TensorFlow - 1.1 English

Vitis AI User Guide (UG1414)

Document ID

UG1414

Release Date

2020-03-23

Version

1.1 English

The main difference between Caffe and TensorFlow is that the model is summarized by a single file and quantization information must be retrieved from a GraphDef.

**************************************************
* VITIS_AI Compilation - Xilinx Inc.
**************************************************
usage: vai_c_tensorflow.py [-h] [-f FROZEN_PB] [-a ARCH] [-o OUTPUT_DIR]
                           [-n NET_NAME] [-e OPTIONS] [-q]
 
optional arguments:
  -h, --help            show this help message and exit
  -f FROZEN_PB, --frozen_pb FROZEN_PB
                        prototxt
  -a ARCH, --arch ARCH  json file
  -o OUTPUT_DIR, --output_dir OUTPUT_DIR
                        output directory
  -n NET_NAME, --net_name NET_NAME
                        prefix-name for the outputs
  -e OPTIONS, --options OPTIONS
                        extra options
  -q, --quant_info      extract quant info

Now, the interface clearly explains how to specify the frozen graph.

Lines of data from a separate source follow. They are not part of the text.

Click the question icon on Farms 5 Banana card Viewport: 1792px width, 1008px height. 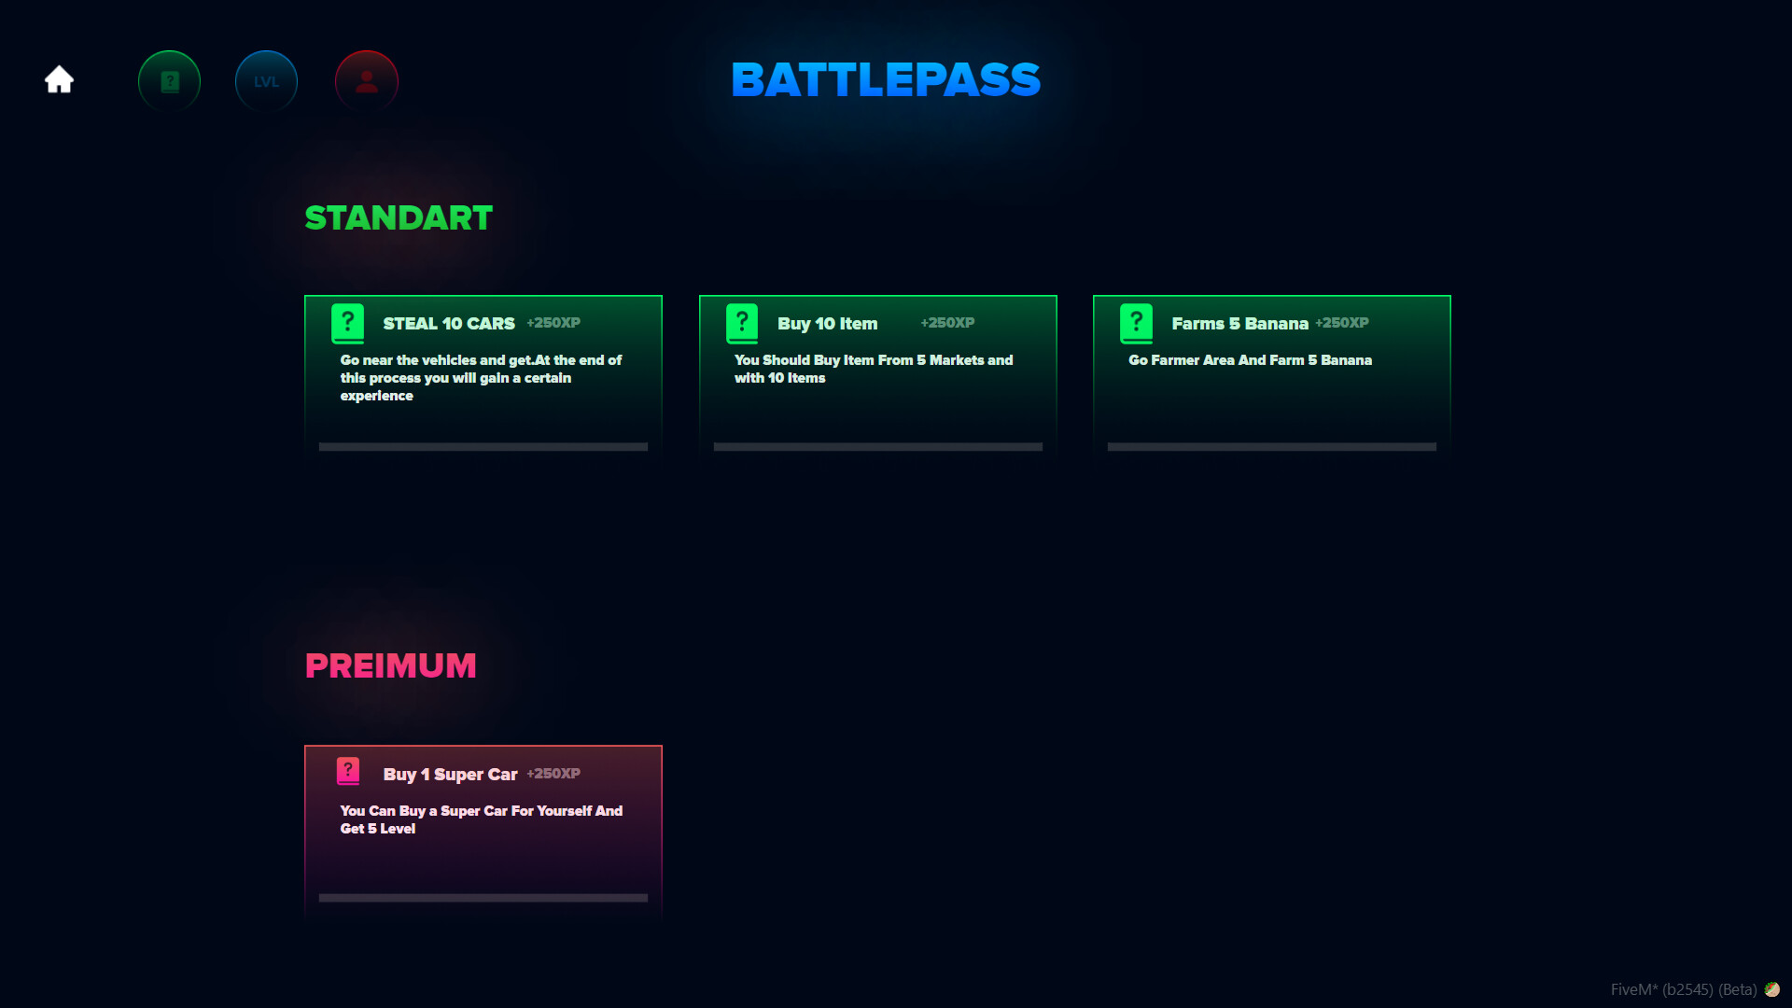pyautogui.click(x=1137, y=322)
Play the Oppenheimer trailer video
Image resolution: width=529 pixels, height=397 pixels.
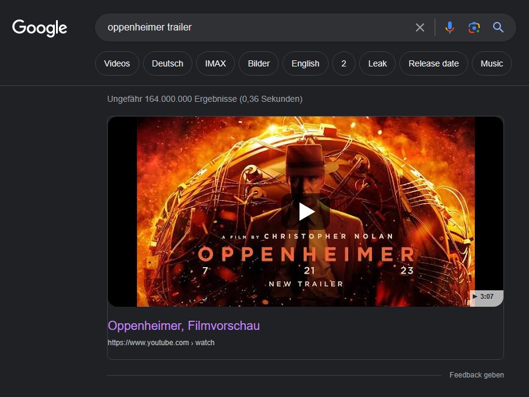(306, 212)
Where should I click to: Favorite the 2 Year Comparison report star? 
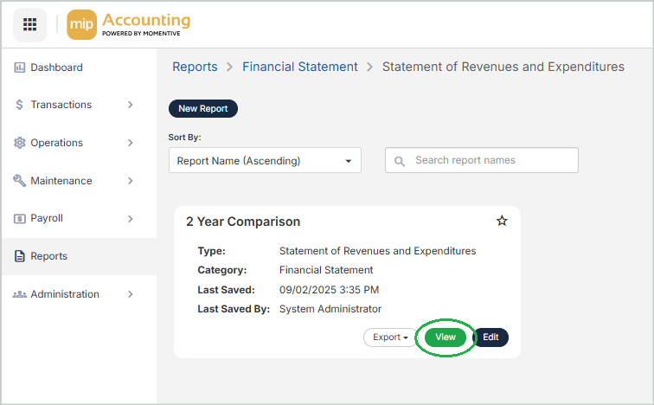[502, 222]
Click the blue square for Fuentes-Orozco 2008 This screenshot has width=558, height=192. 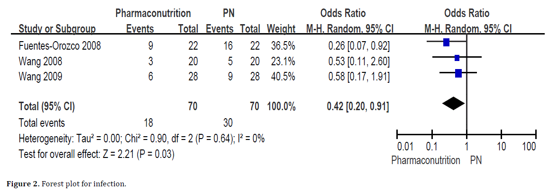(446, 42)
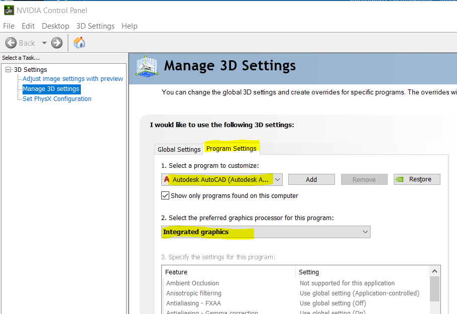
Task: Open the preferred graphics processor dropdown
Action: tap(365, 232)
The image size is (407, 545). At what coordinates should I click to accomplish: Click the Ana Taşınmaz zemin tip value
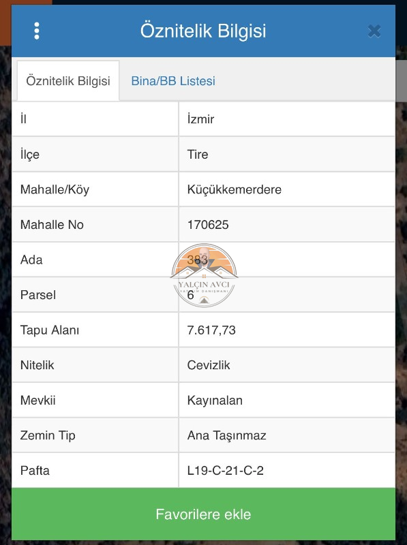(x=226, y=435)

Assuming that the model and quantization information is required.

vai_c_tensorflow.py --frozen_pb deploy.pb --net_name cmd --options  "{'placeholdershape': {'input_tensor' : [1,224,224,3]},   'quant_cfgfile': 'fix_info.txt'}" --arch arch.json --output_dir work/temp

As you can see, the quantization information and the shape of the input placeholder are specified. It is common practice to have placeholder layers specifying the input of the model. It is good practice to specify all dimensions and use the number of batches equal to one. Optimize for latency and accept a batch size 1-4 (but this does not improve latency, it improves very little the throughput, and it is not completely tested for any networks).

There are cases where calibration and fine tuning provide a model that cannot be executed in native TensorFlow, but it contains the quantization information. If you run this front end with [-q, --quant_info extract quant info ] on, create quantization information.

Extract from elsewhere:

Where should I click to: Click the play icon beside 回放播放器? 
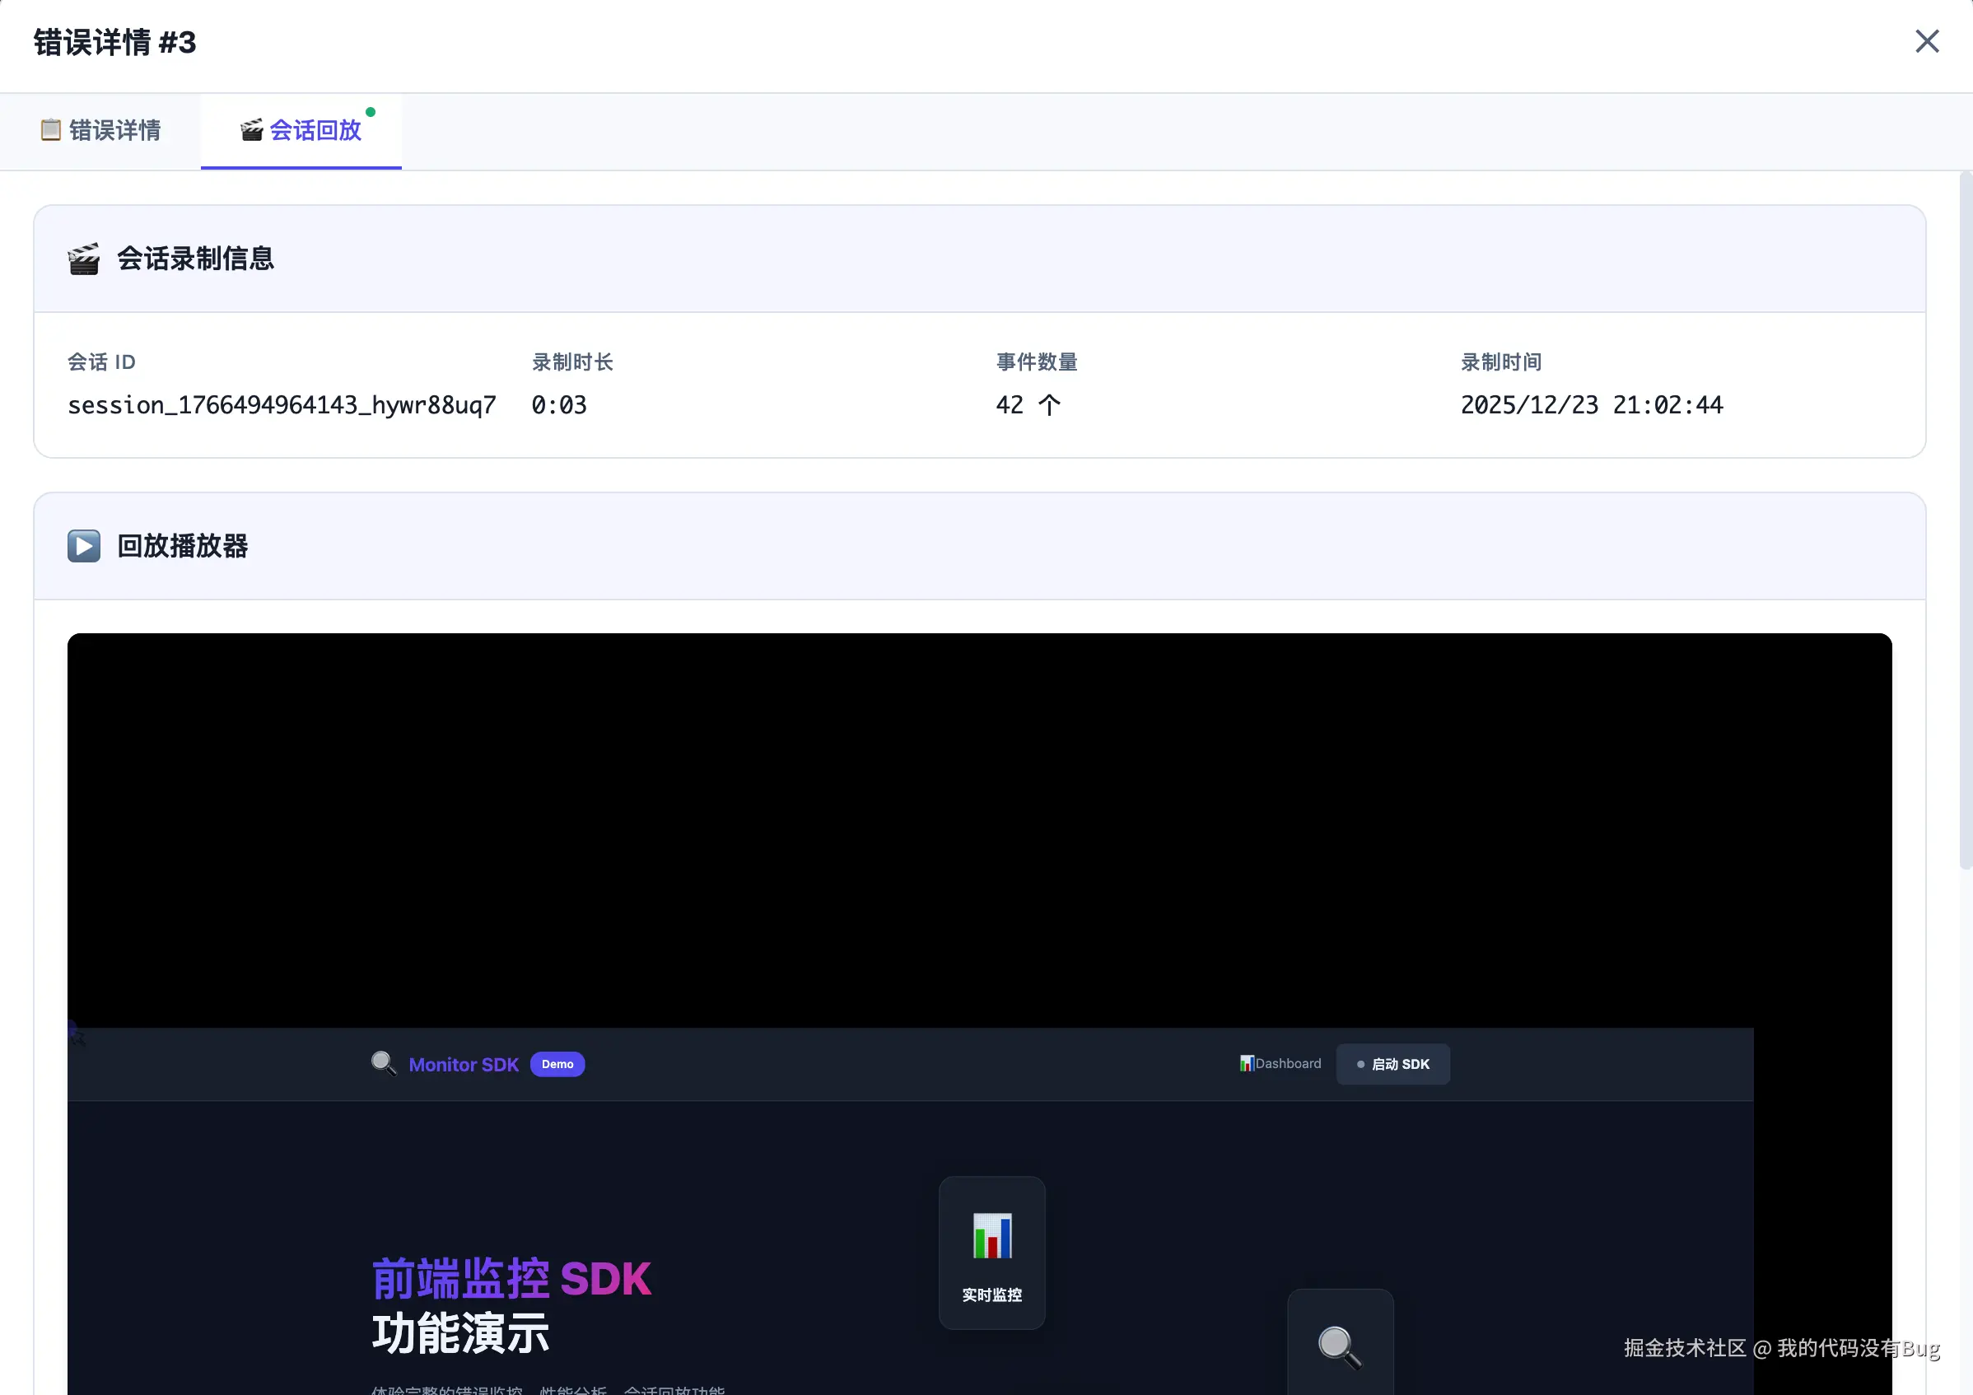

The software repository should provide examples where the compiler is called twice. The first one is to create a quantization information file (using a default name and location) and this is used as input for the code generation.

Note: Remember to introduce the output directory and the name of the code generated. The run time contract is based on where the outputs are written. The main approach to call a different compiler for different architecture is through the arch.json file. This file is used as a template for the output description and as an internal feature of the platform/target FPGA design. Furthermore, there is also a python interface where an expert could exploit custom optimizations.